Paul Gilroy seeks to awaken a new understanding of W. E. B. Du Bois’s intellectual and political legacy. At a time of economic crisis, environmental degradation, ongoing warfare, and heated debate over human rights, how should we reassess the changing place of black culture?

Gilroy considers the ways that consumerism has diverted African Americans’ political and social aspirations. Luxury goods and branded items, especially the automobile—rich in symbolic value and the promise of individual freedom—have restratified society, weakened citizenship, and diminished the collective spirit. Jazz, blues, soul, reggae, and hip hop are now seen as generically American, yet artists like Jimi Hendrix, Chuck Berry, and Bob Marley, who questioned the allure of mobility and speed, are not understood by people who have drained their music of its moral power.

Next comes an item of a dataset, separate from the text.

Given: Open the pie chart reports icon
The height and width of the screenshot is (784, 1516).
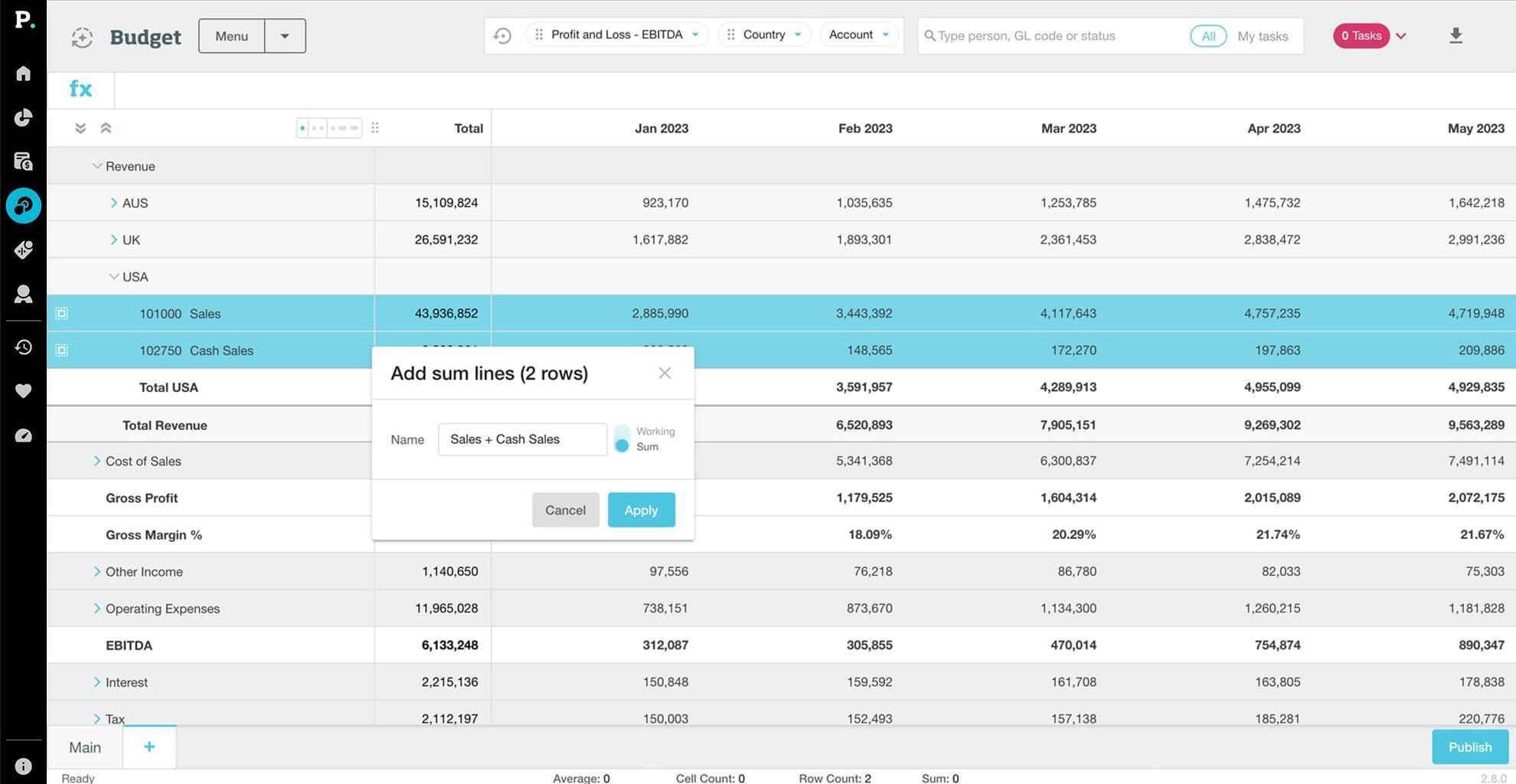Looking at the screenshot, I should 23,117.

Gilroy explores the way in which objects and technologies can become dynamic social forces, ensuring black culture’s global reach while undermining the drive for equality and justice. Drawing on the work of a number of thinkers, including Michel Foucault, Hannah Arendt, Primo Levi, and Frantz Fanon, he examines the ethical dimensions of living in a society that celebrates the object. What are the implications for our notions of freedom?

With his brilliant, provocative analysis and astonishing range of reference, Gilroy revitalizes the study of African American culture. He traces the shifting character of black intellectual and social movements, and shows how we can construct an account of moral progress that reflects today’s complex realities.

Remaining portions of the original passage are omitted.